DATA SUPPLIED:
────

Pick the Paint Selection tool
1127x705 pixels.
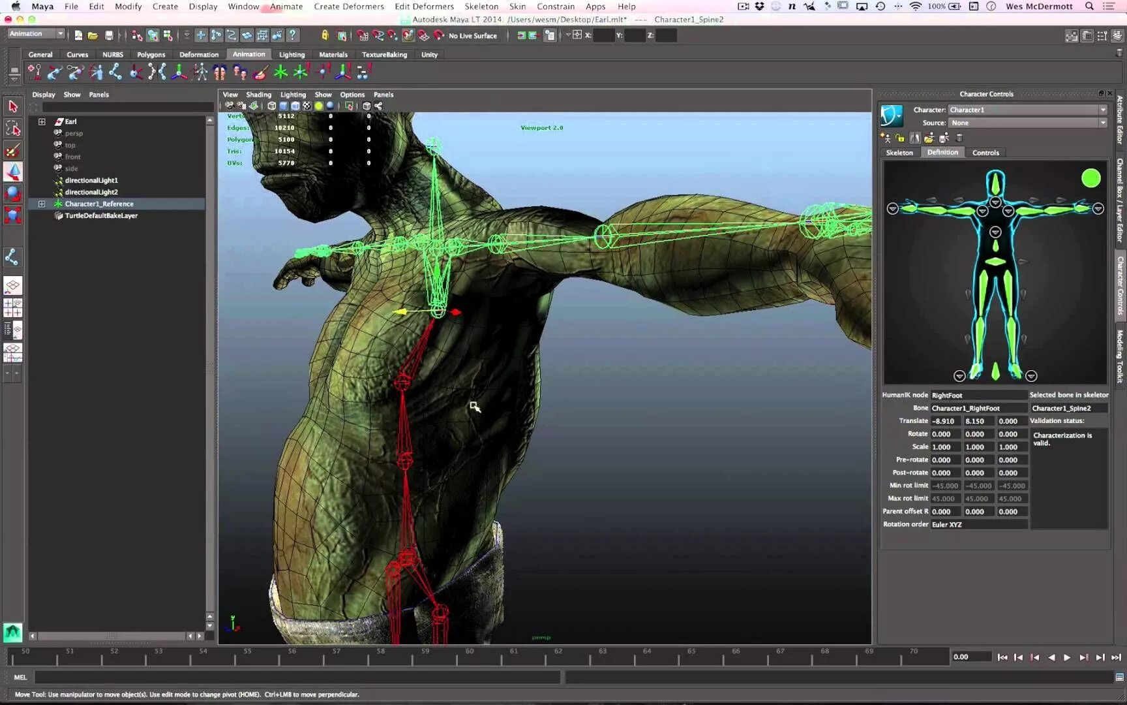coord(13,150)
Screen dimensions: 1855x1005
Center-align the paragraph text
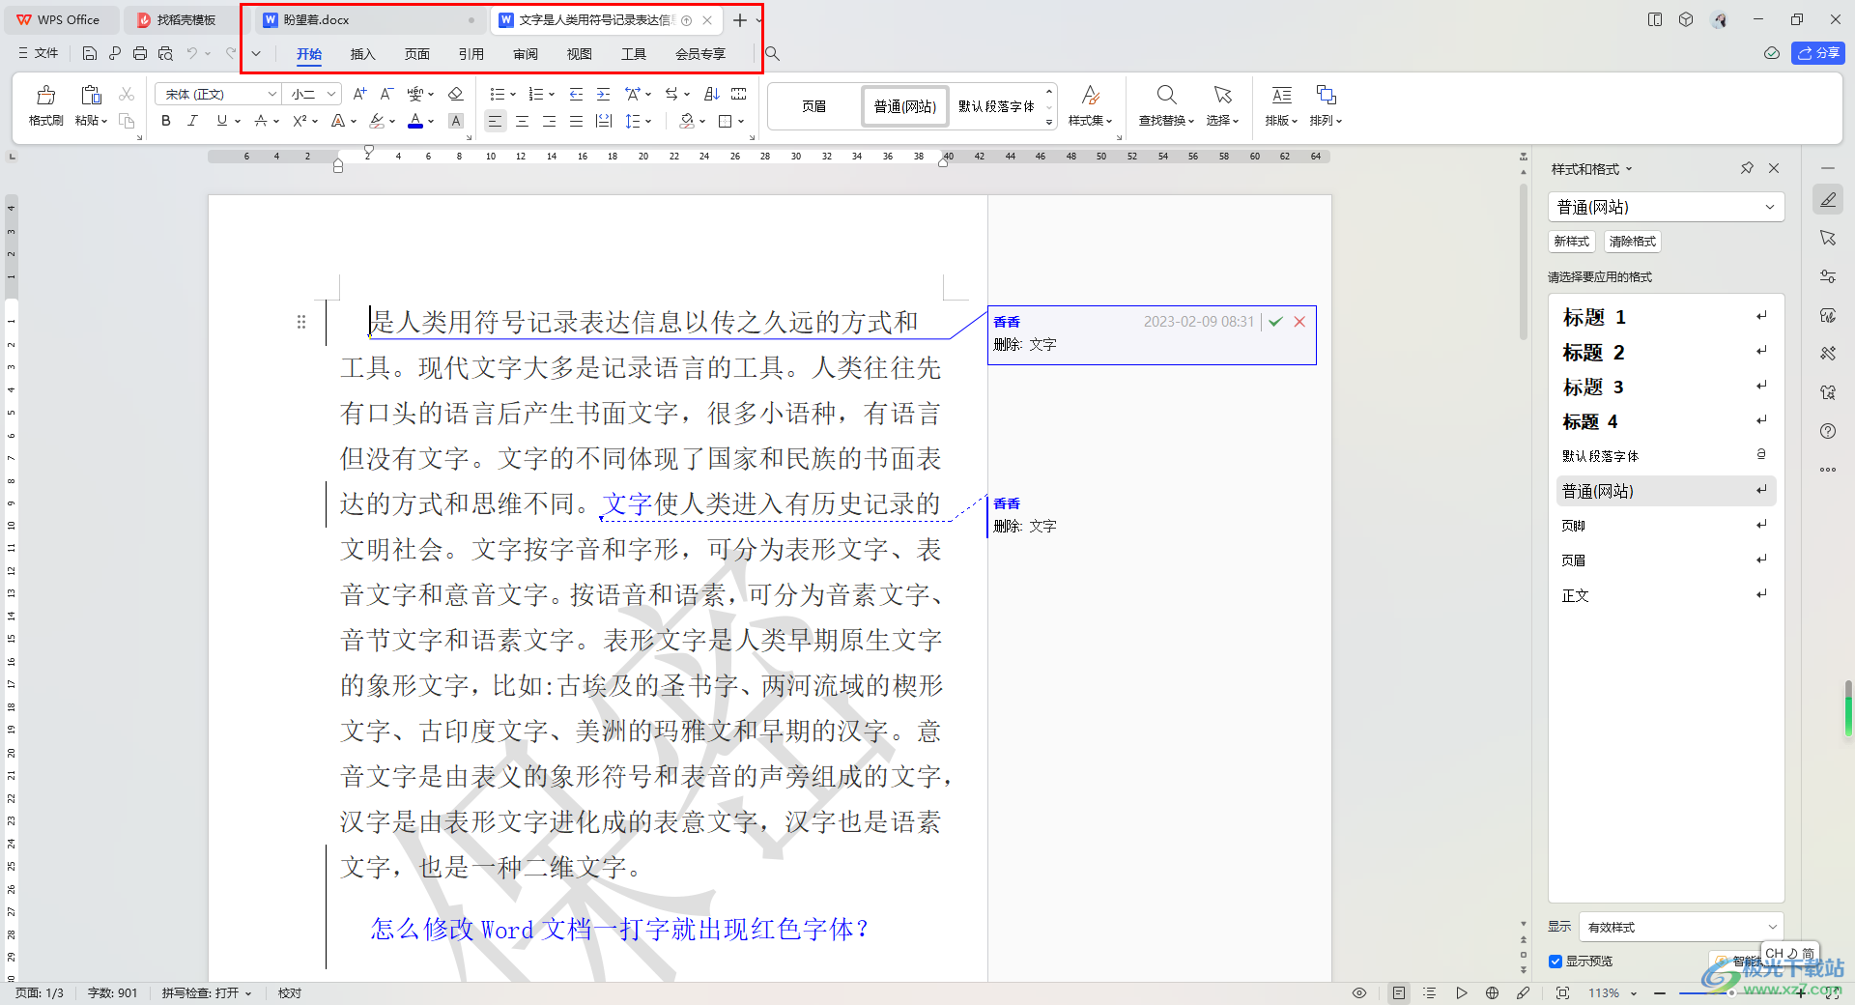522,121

────

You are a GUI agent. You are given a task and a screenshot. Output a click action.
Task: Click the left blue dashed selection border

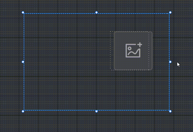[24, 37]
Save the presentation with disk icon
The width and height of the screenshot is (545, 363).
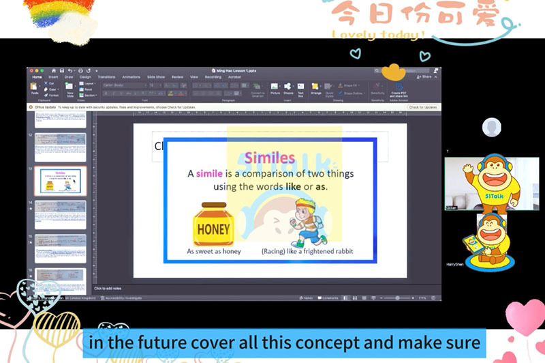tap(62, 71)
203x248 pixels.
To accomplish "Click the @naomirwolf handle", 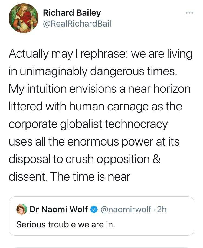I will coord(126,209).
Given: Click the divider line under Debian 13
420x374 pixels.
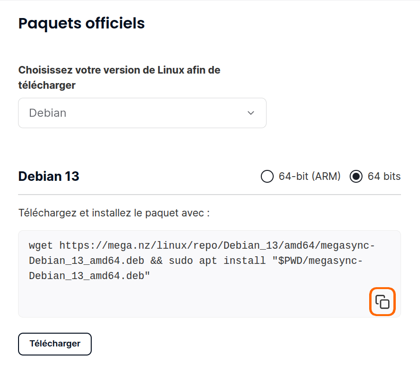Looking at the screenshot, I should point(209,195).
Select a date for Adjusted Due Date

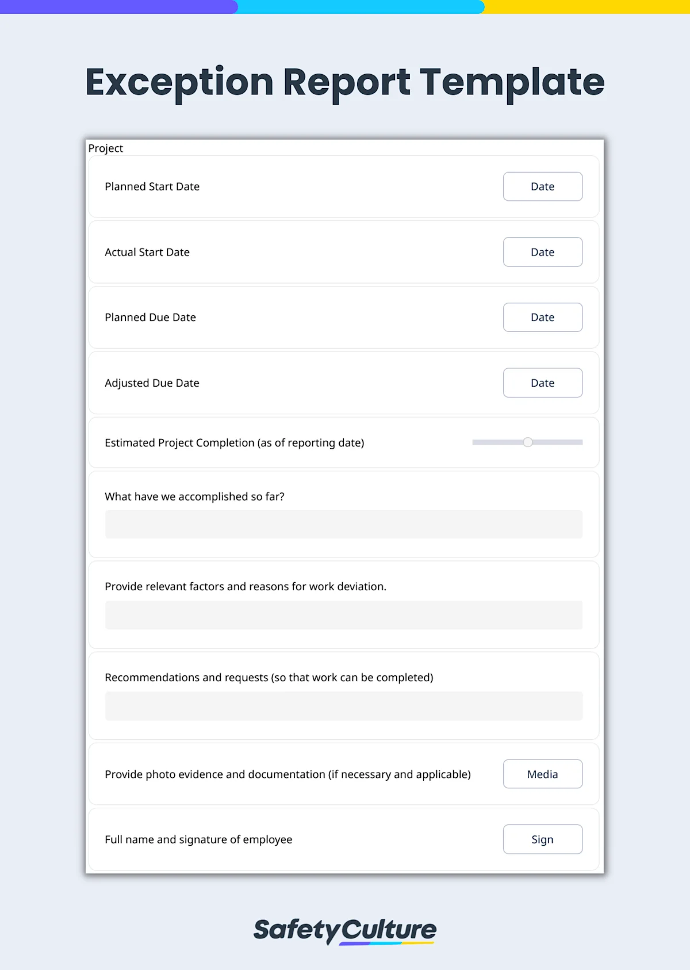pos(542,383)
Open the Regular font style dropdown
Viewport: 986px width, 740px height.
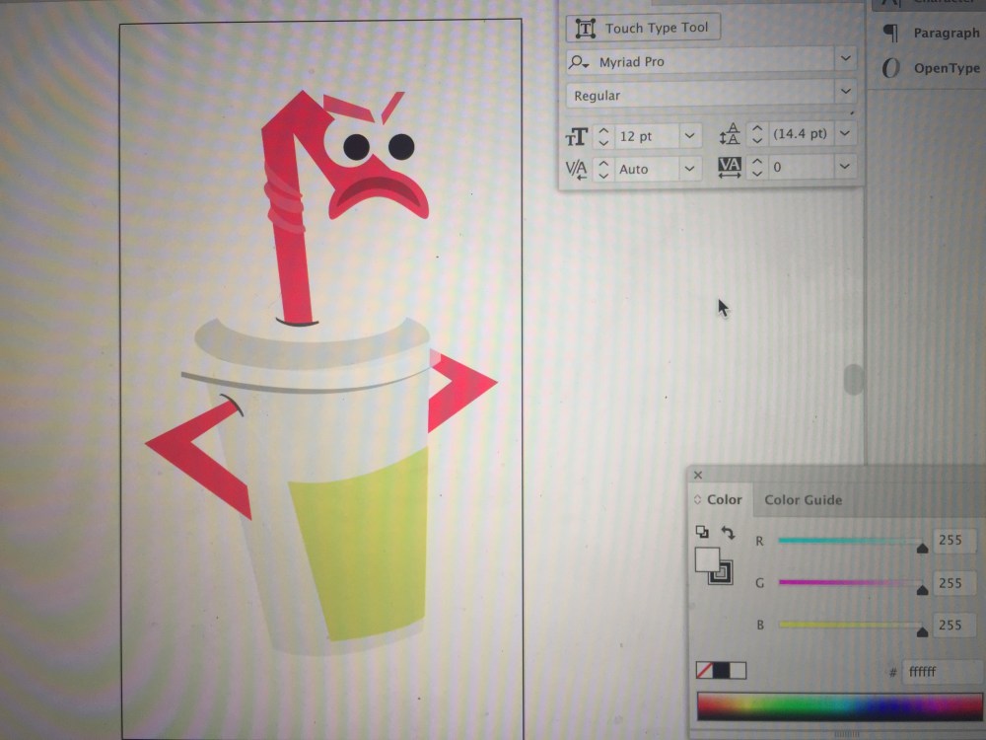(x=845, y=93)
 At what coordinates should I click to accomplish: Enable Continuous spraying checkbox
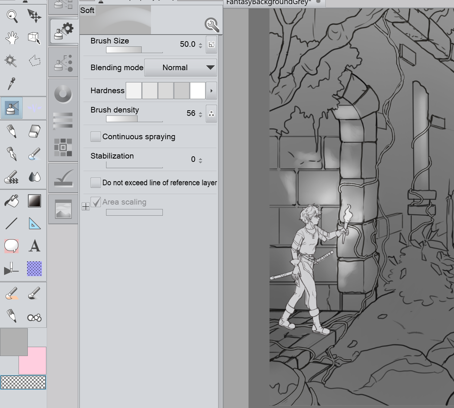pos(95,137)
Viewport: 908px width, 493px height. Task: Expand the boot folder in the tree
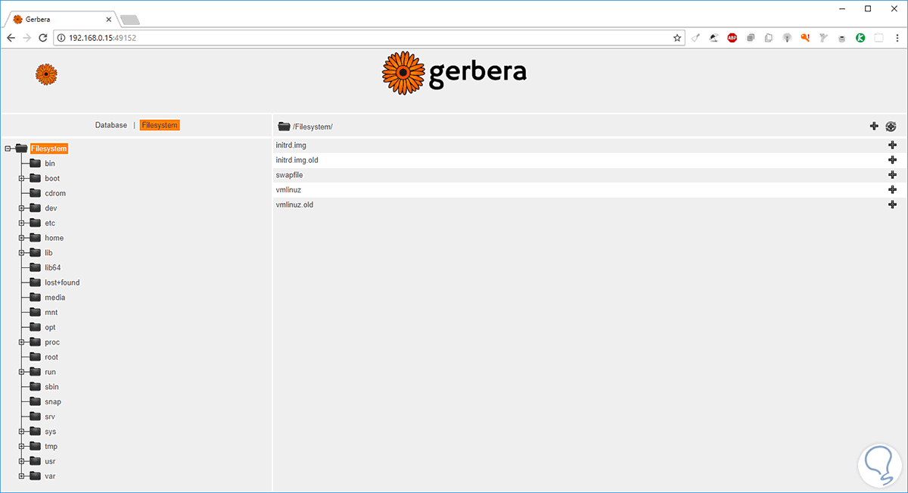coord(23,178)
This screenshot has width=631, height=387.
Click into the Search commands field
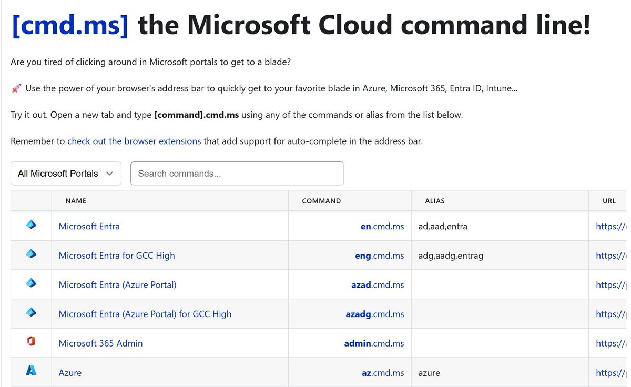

────

INSTRUCTIONS TO FOLLOW: From the line with "At what coordinates" up to and including the line with "Click into the Search commands field" above, retype every line exactly and nothing more; leave out the pictures.

TASK ANSWER:
 At what coordinates should I click to accomplish: Enable Continuous spraying checkbox
pos(95,137)
Viewport: 908px width, 493px height. Task: Expand the boot folder in the tree
coord(23,178)
This screenshot has width=631, height=387.
Click into the Search commands field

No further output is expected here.